* _Prompt_: Word-for-word repetition of the records below is needed, but only from the line holding "The image size is (971, 509)." through the final line, with pictures excluded.

* _Exercise input_:
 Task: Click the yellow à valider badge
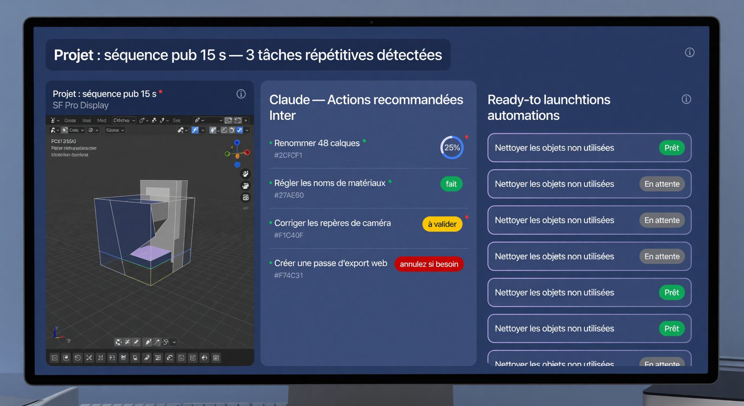442,224
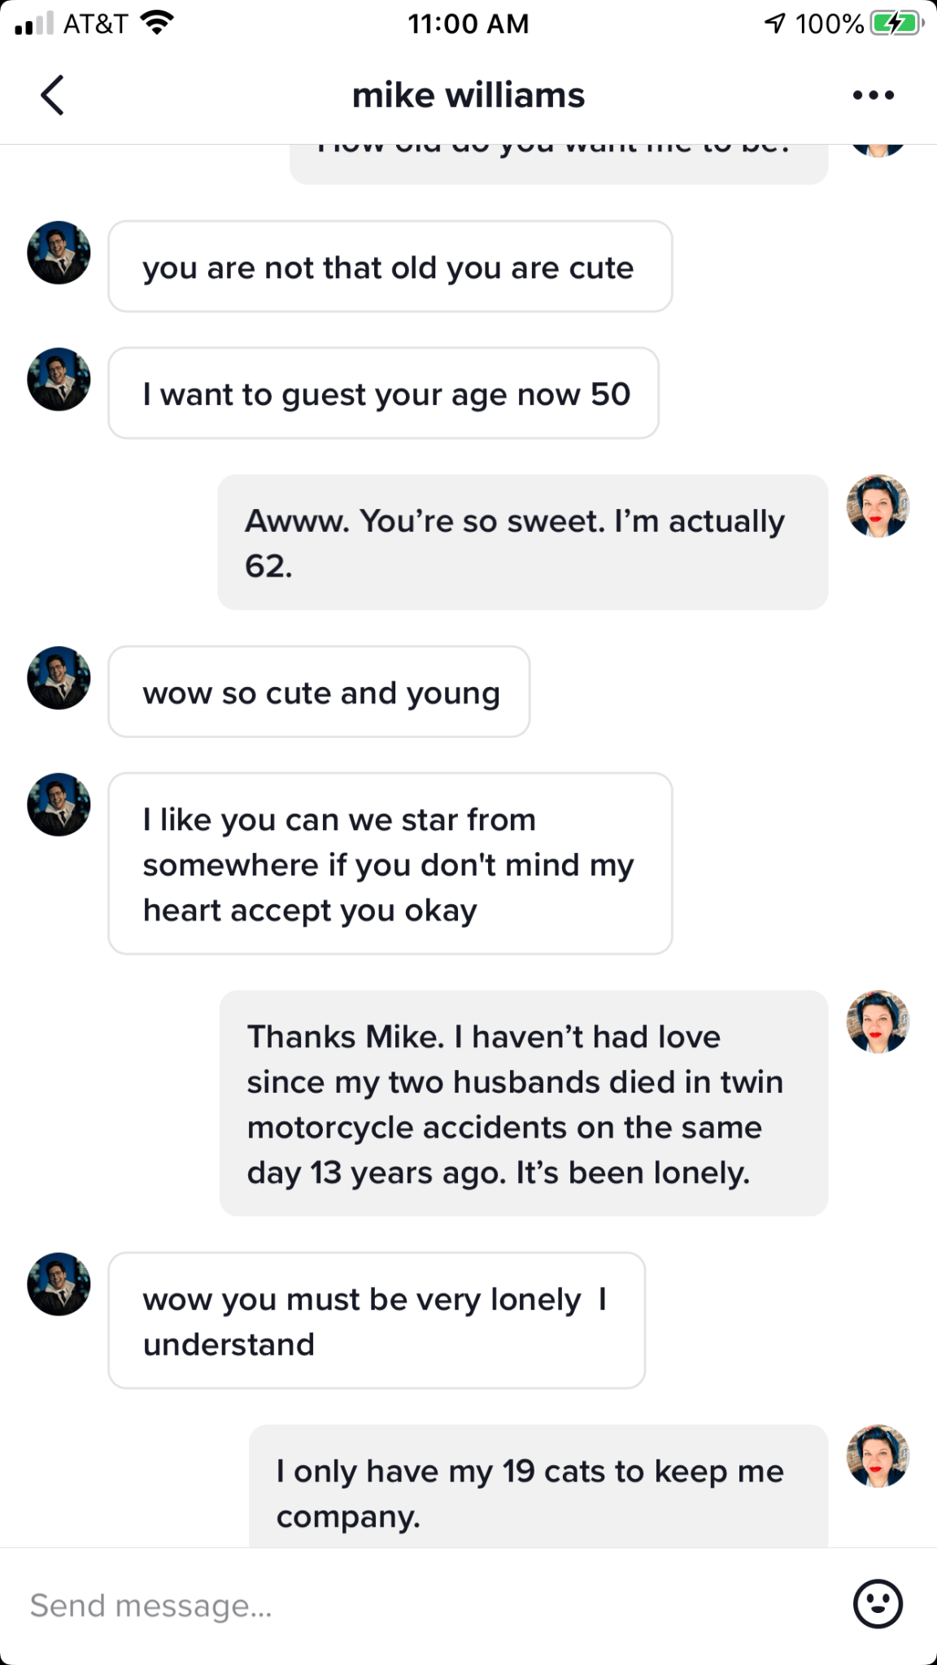Select the "wow so cute and young" bubble
The image size is (937, 1665).
click(319, 692)
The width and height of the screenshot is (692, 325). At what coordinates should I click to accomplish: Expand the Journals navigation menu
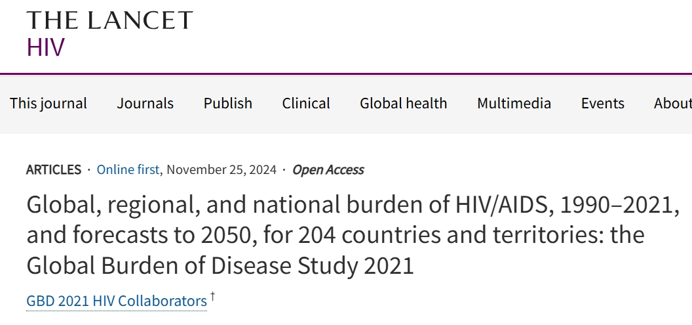click(x=145, y=103)
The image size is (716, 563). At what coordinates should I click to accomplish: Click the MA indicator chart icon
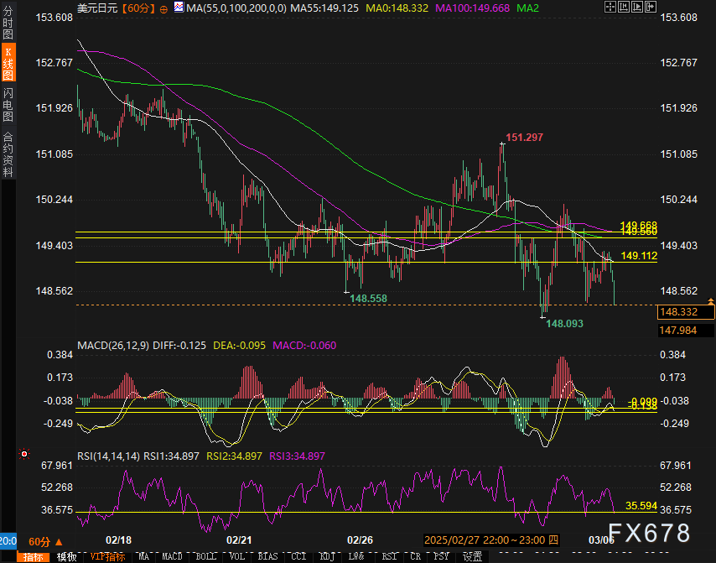(x=179, y=8)
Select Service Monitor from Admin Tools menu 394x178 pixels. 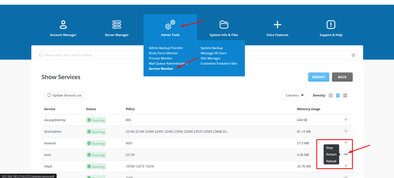[161, 69]
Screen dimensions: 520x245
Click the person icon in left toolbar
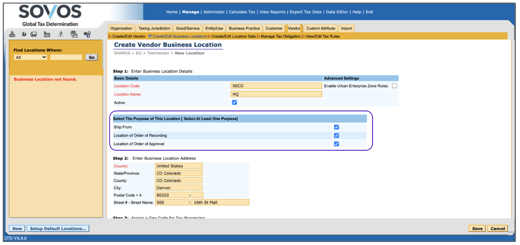(61, 34)
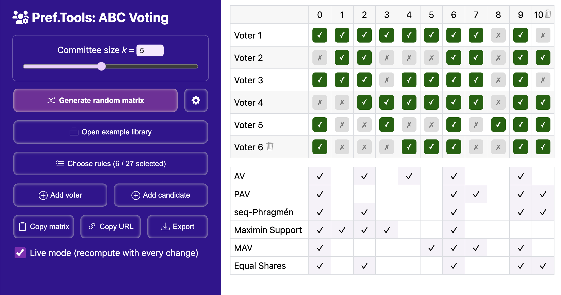This screenshot has height=295, width=561.
Task: Click the list icon on Choose rules
Action: (x=60, y=164)
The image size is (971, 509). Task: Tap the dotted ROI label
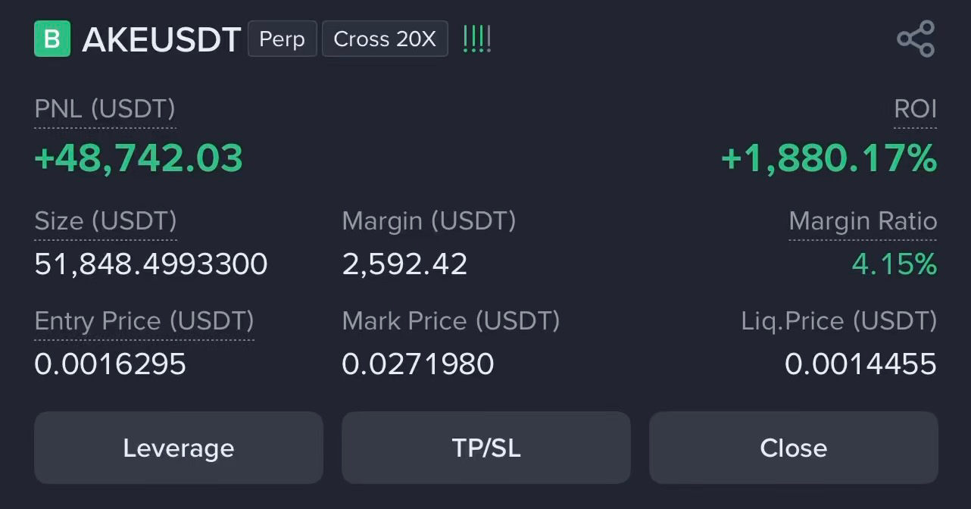916,109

* _Answer to this problem_:
The image size is (971, 509). Task: Tap the dotted ROI label
916,109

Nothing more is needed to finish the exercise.